Пройти дальше вдоль забора было нельзя: ночная пурга похоронила под глубоким сугробом тротуар и пешеходную тропинку. Нужно идти в обход по санной колее посредине улицы. Недавно взошедшая полная луна озаряла пустынную улицу. Нигде не было видно ни души, лишь дворовые собаки отзывались на скрип шагов. Сугробы искрились, в свете луны отливая малахитовой прозеленью. Дом Федосовой — второй от угла, с виду неказист, особенно в сравнении со своим двухэтажным соседом, принадлежащим лавочнику Журавлеву. Но когда Михаил Павлович приблизился, то понял, что и дом Федосовой не так уж плох: окна высокие, кружевные карнизы из тени проглядывали не четко, казались не вырезанными из дерева, а отлитыми из чугуна. Ставни, как повсюду, заперты, сквозь щели кое-где пробивался свет.
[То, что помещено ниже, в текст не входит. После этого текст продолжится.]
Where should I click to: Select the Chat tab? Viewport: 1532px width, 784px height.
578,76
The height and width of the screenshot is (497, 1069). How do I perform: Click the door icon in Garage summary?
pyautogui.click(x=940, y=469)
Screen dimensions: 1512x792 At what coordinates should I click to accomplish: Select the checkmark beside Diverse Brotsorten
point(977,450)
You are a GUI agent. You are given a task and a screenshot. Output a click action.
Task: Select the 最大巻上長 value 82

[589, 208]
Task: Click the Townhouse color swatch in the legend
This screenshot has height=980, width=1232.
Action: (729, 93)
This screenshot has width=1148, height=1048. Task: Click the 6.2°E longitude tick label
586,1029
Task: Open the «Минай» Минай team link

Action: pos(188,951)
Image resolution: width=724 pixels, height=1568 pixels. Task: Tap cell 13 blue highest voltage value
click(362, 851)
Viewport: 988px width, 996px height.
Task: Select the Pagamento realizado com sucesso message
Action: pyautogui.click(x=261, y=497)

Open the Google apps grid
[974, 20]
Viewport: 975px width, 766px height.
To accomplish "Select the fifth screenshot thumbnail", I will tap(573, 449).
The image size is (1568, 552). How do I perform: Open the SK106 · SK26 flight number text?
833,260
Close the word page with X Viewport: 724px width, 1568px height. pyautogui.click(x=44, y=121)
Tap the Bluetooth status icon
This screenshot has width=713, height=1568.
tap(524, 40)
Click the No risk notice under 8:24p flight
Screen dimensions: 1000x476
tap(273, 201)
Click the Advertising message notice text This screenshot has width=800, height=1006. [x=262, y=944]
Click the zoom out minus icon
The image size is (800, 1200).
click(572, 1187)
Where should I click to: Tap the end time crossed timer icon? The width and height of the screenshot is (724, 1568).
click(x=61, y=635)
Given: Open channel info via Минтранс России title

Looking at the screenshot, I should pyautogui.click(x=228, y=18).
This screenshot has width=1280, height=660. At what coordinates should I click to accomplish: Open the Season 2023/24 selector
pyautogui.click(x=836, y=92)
Навряд ли Мирошин завалился в постель в этакую рань.
Михаил Павлович поклацал запором — с той стороны примчался здоровенный пес, передними лапами застучал по калитке, норовя перескочить через нее. Лаял всерьез, злобно. Но только из двери послышался голос хозяйки, кобель замолчал.
Михаил Павлович назвал себя, объяснил, что ему нужен квартирант.
Стылый воздух в сенях отдавал заледенелой прорубью — пахло от невидимой в темноте кадки с водой. Михаил Павлович невзначай задел ведра, висевшие на стене, они простодушно звякнули. Хозяйка, шедшая впереди, отворила дверь, и керосиновая лампа высветила в прихожей бок кухонной печи, занавеску, отгораживающую куть. Пол был сплошь застлан разноцветными дорожками домоткаными.
Мирошин занимал уютную чистую комнату, окнами выходящую во двор. На ставни их не запирали, в стеклины, разделенные переплетом рам, гляделась густая непроницаемая синь. Из-под высокой кровати виднелся угол обитого жестью сундука, вызвавшего ехидное замечание у гостиничного полового. На спинку стула накинут мундир околоточного, на деревянном тычке с внутренней стороны двери повешена форменная шинель. Эти немногие предметы как-то чужеродно вторглись в комнату, обставленную на привычный манер небогатых, но состоятельных горожан: были комод, диван, кровать и японская ширма. Последняя, впрочем, за ненадобностью собрана и поставлена в закроватный угол.